L’hypothèse de vitrification de la stabilisation par le tréhalose, proposée par Crowe et ses collègues dans les années 1990 et largement validée depuis, postule que le tréhalose forme une matrice vitreuse amorphe lors de la déshydratation avec une Tg bien supérieure aux températures de stockage typiques (20–25 °C). Dans cet état vitreux, la mobilité moléculaire est effectivement arrêtée : les coefficients de diffusion chutent de 6 à 8 ordres de grandeur, les changements conformationnels des protéines sont cinétiquement gelés et les transitions de phase des membranes lipidiques sont supprimées. La conséquence pratique est une stabilisation exceptionnelle de la structure protéique, de l’activité enzymatique et de l’intégrité membranaire pendant le séchage, la congélation et le stockage à long terme.

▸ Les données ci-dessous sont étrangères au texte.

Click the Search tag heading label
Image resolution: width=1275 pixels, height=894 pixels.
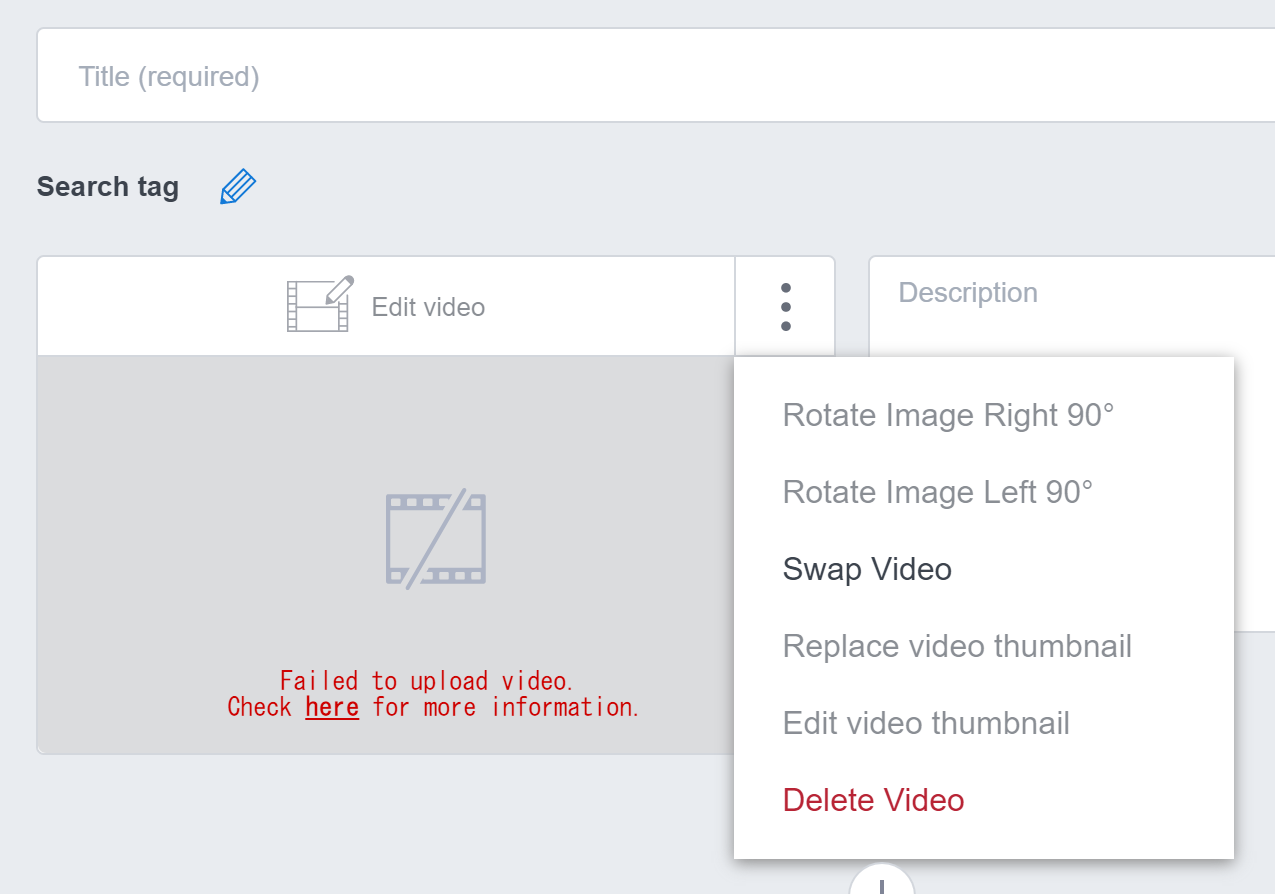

Pour les formulateurs alimentaires, cela signifie que le tréhalose peut maintenir l’intégrité structurelle et fonctionnelle des ingrédients sensibles — enzymes, probiotiques, peptides bioactifs, composés volatils aromatiques — à travers des processus qui les dégraderaient en présence de glucides à Tg plus faible. Une poudre de yaourt probiotique lyophilisée contenant 15 % de tréhalose (p/p) montre une rétention de cellules viables supérieure à 80 % après 12 mois à 25 °C, contre 30–40 % pour des formulations équivalentes utilisant de la maltodextrine ou du saccharose.
Hypothèse de remplacement de l’eau et stabilité au cycle congélation-décongélation
Le mécanisme complémentaire à la vitrification est l’hypothèse de remplacement de l’eau. Le tréhalose, avec son nombre élevé de groupes hydroxyle (8 par molécule de disaccharide) et sa liaison glycosidique flexible, peut former de multiples liaisons hydrogène avec les groupes polaires des bicouches phospholipidiques et avec les résidus d’acides aminés hydrophiles sur les surfaces protéiques. Lorsque l’eau est retirée pendant la congélation ou la déshydratation, les molécules de tréhalose s’insèrent dans les positions de la couche d’hydratation laissées vacantes par les molécules d’eau, maintenant le réseau de liaisons hydrogène qui préserve la conformation native des protéines et empêche la fusion membranaire.
Ce mécanisme est directement observable dans les expériences de cycles congélation-décongélation. Une formulation de blanc d’œuf liquide avec 5 % de tréhalose ajouté ne montre aucune agrégation protéique détectable (mesurée par diffusion dynamique de la lumière) après cinq cycles de congélation-décongélation de -20 °C à 25 °C. Une formulation équivalente avec du saccharose montre une agrégation mesurable après le troisième cycle. Pour les systèmes de pâte congelée, le tréhalose à 3–6 % du poids de farine maintient la viabilité de la levure et l’intégrité du réseau de gluten pendant le stockage congelé prolongé, étendant la durée de conservation pratique congelée de 3 mois à plus de 6 mois.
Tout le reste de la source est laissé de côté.